Inference of private information
Finally, LLMs can in principle infer private information based on model inputs even if the relevant private information is not present in the training corpus (Weidinger et al., 2021). For example, an LLM may correctly infer sensitive characteristics such as race and gender from data contained in input prompts.
ENTITY
2 - AI
INTENT
2 - Unintentional
TIMING
2 - Post-deployment
Risk ID
mit417
Domain lineage
2. Privacy & Security
2.1 > Compromise of privacy by leaking or correctly inferring sensitive information
Mitigation strategy
1. Implement Differentially Private Inference Employ Differential Privacy (DP) techniques, such as DP-Fusion, during the model inference stage to introduce controlled noise or bound output probabilities.
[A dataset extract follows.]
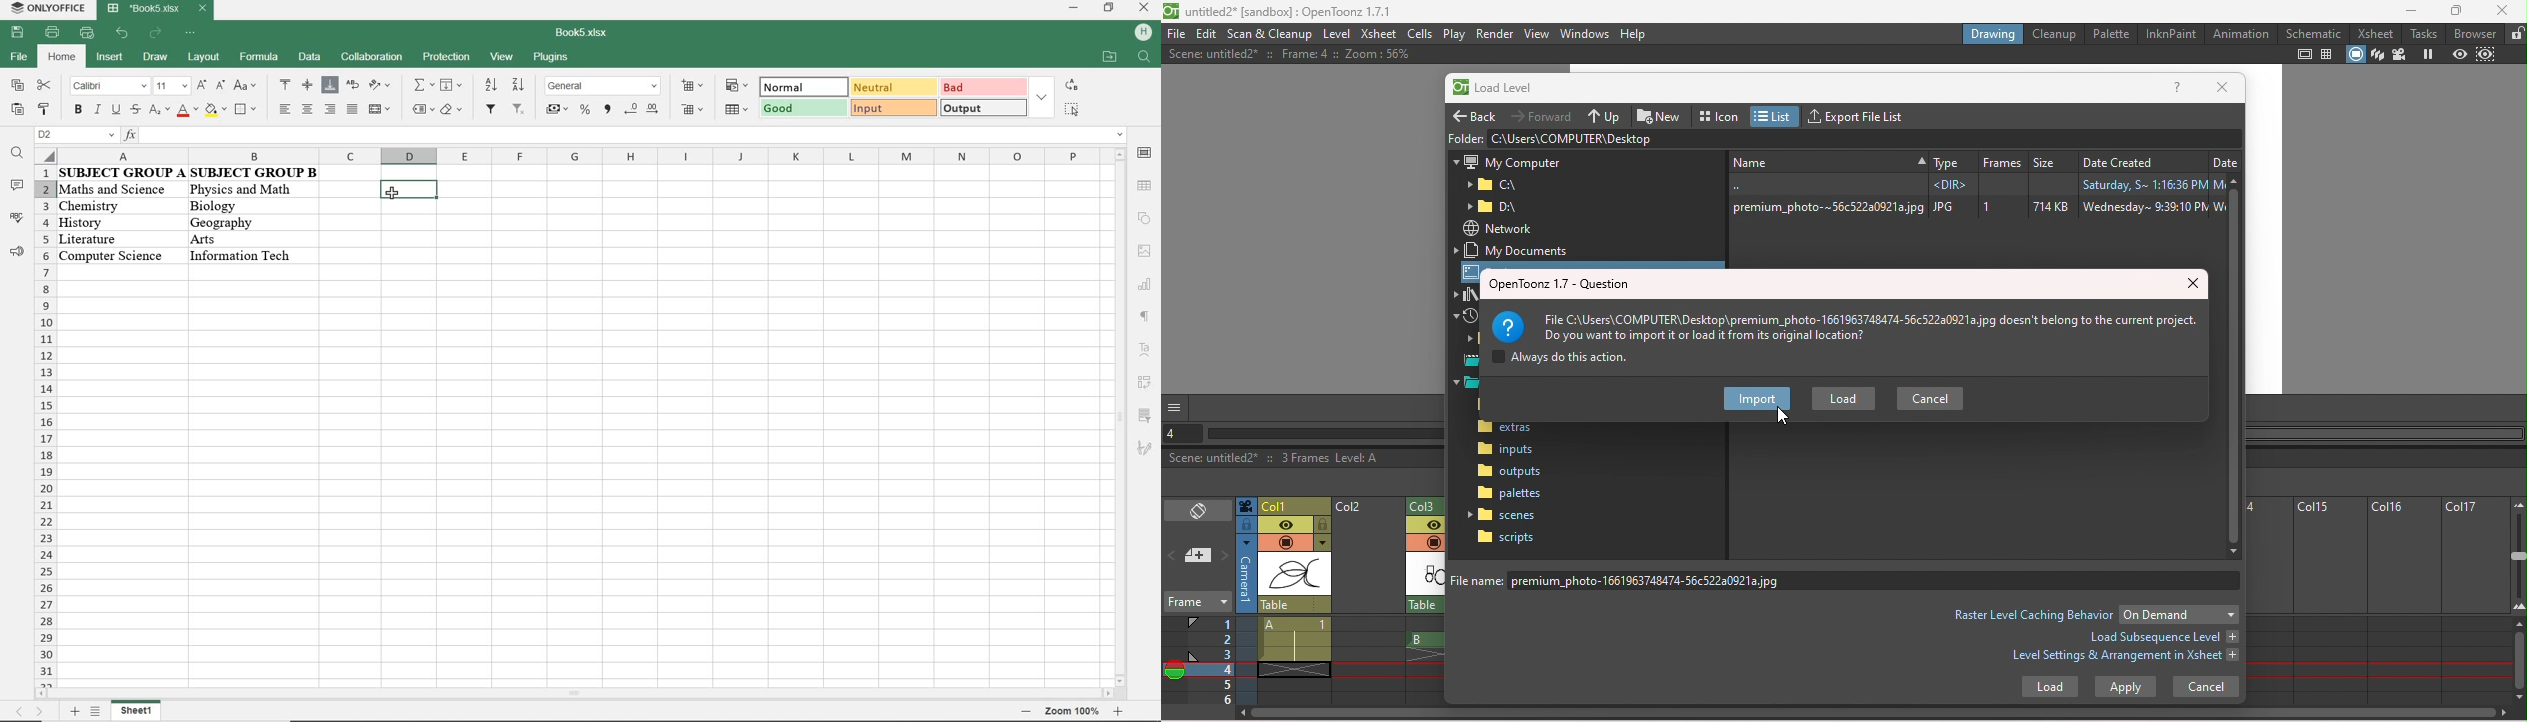 The image size is (2548, 728). Describe the element at coordinates (16, 110) in the screenshot. I see `paste` at that location.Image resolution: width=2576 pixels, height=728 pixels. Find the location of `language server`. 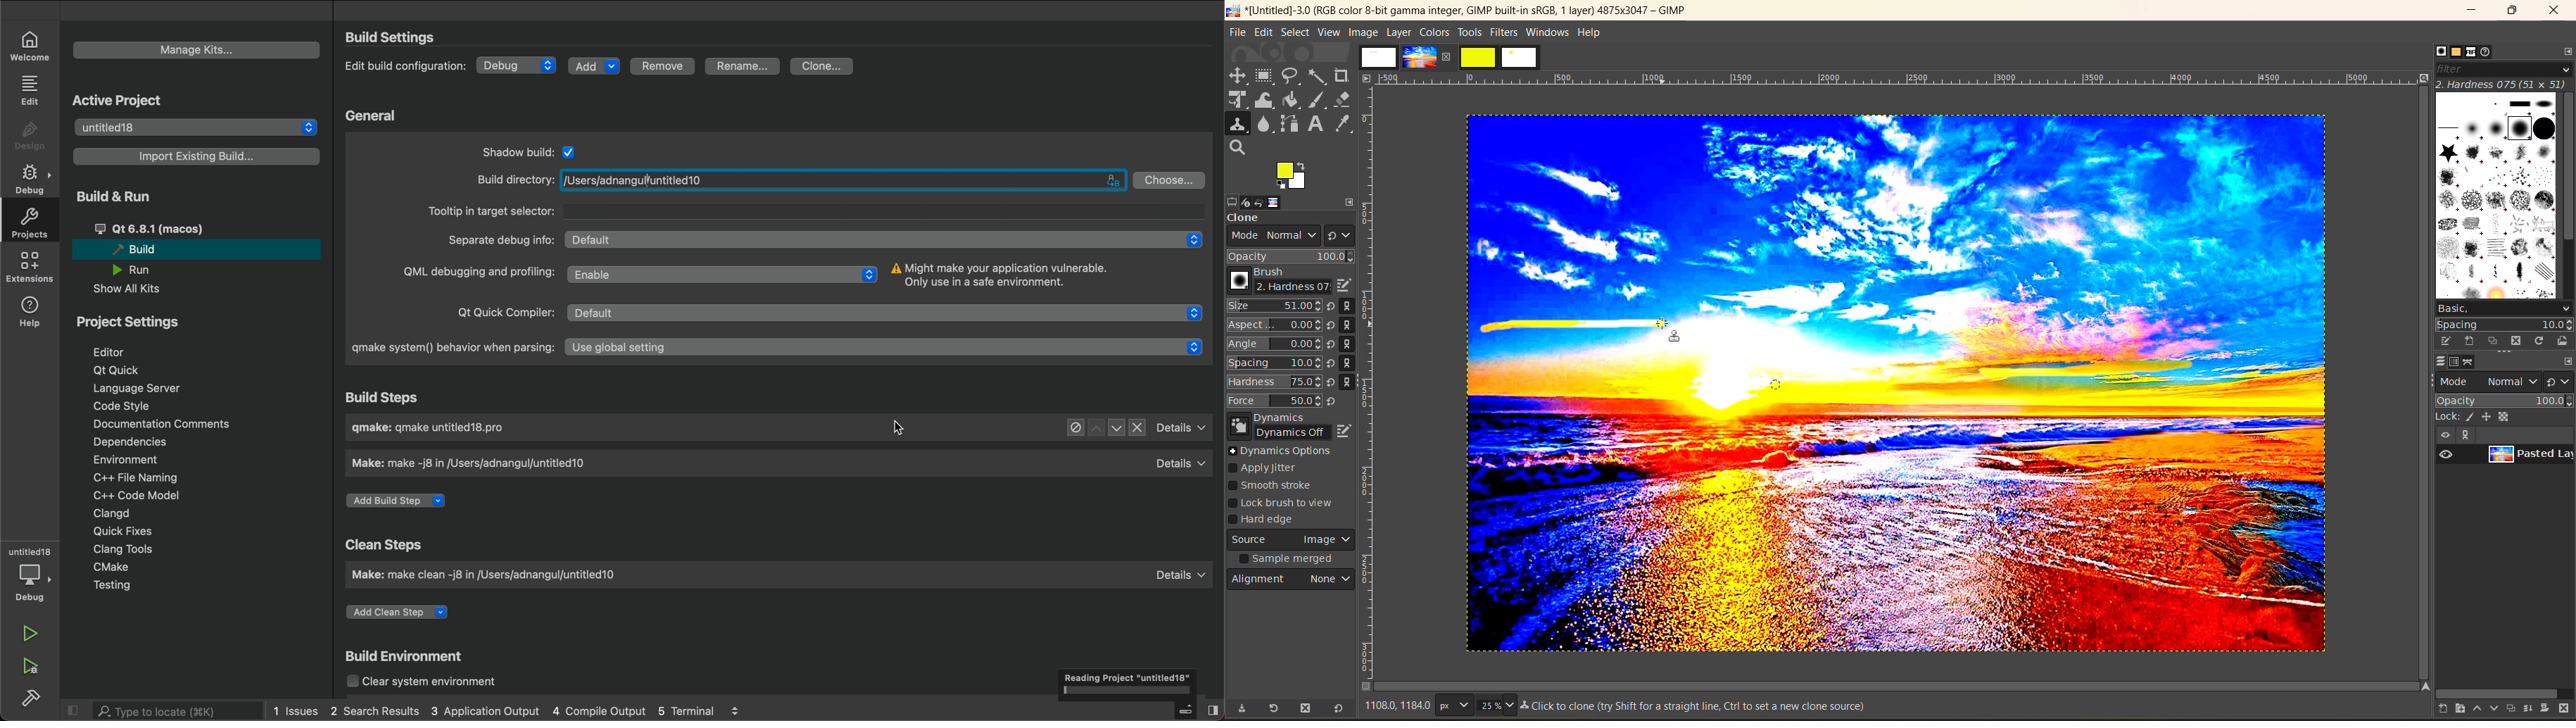

language server is located at coordinates (143, 390).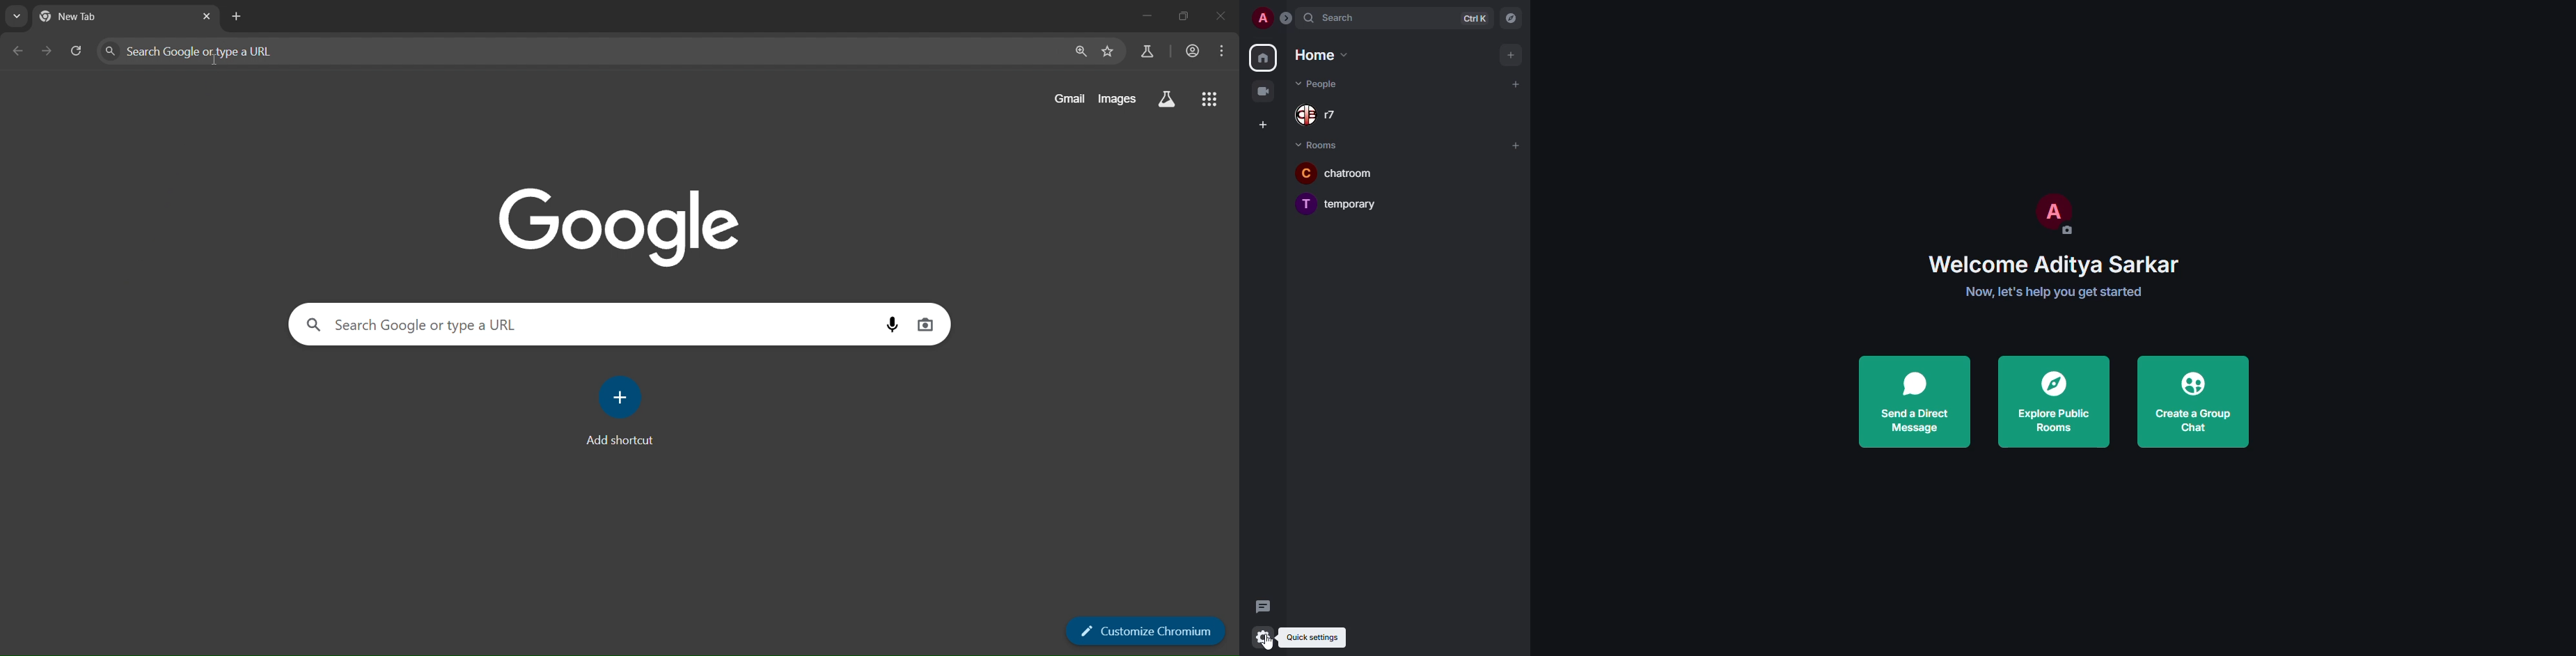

This provides formal privacy guarantees that obscure whether specific input details contributed to the inference outcome, mitigating attribute and membership inference attacks. 2. Deploy Multi-Party Private Inference Architectures Utilize secure multi-party computation protocols, such as Cascade, that distribute the user's prompt across multiple non-colluding parties (e.g., using token-level sharding). This strategy ensures no single entity possesses sufficient input data or intermediate model states to reconstruct the sensitive information being inferred. 3. Enforce Context-Specific Input Sanitization and Data Minimization Apply strict data minimization principles by masking, tokenizing, or redacting sensitive but non-essential information from the user's input prompt prior to model processing. Furthermore, use real-time detection tools to identify and reformulate out-of-context sensitive disclosures within the prompt, thereby limiting the features available to the LLM for attribute inference.